**WHAT THE EXERCISE ASKS**
Produce a word-for-word copy of the line that contains "Given: Click the 六道之力 panel title" and each line after it through the end of the material, omitting pictures and all other lines.

**DATA FOR PROCESSING**

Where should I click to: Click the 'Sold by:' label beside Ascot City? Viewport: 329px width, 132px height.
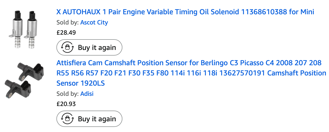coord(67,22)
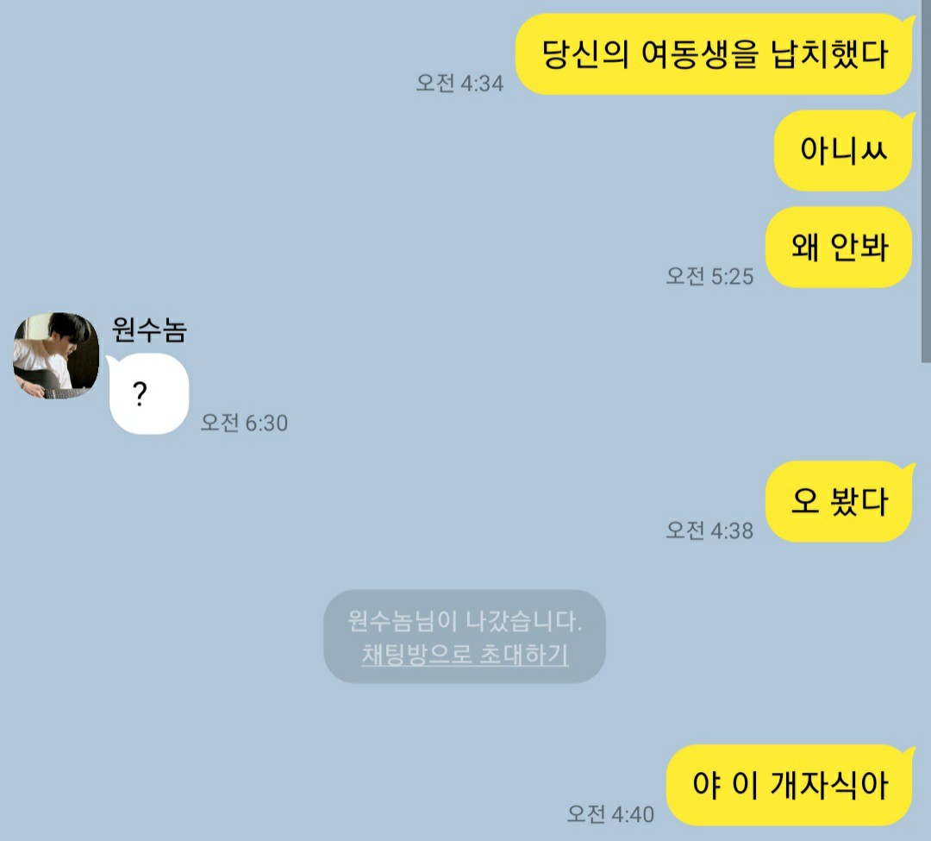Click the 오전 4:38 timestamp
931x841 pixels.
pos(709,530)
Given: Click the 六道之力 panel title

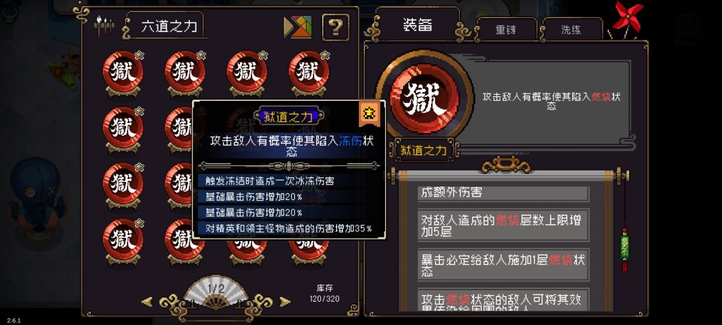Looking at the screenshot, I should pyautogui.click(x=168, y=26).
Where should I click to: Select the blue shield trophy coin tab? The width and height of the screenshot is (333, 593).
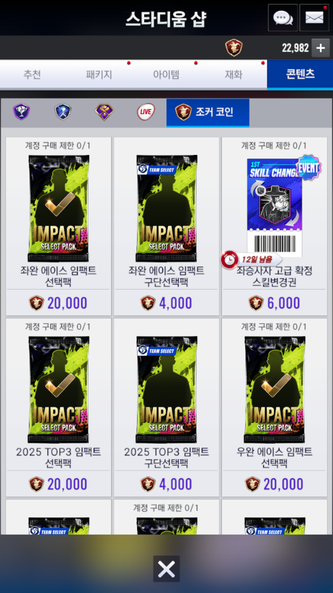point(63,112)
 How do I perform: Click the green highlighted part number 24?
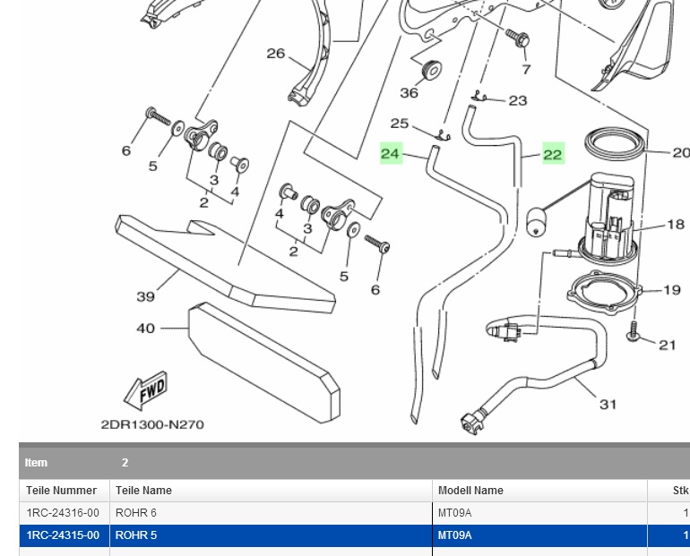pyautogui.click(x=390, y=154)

**ANSWER BOX**
Given: Click the 六道之力 panel title

Looking at the screenshot, I should pyautogui.click(x=168, y=26).
Where should I click to: Select the blue shield trophy coin tab? The width and height of the screenshot is (333, 593).
point(63,112)
 How do I perform: Click the green highlighted part number 24?
pyautogui.click(x=390, y=154)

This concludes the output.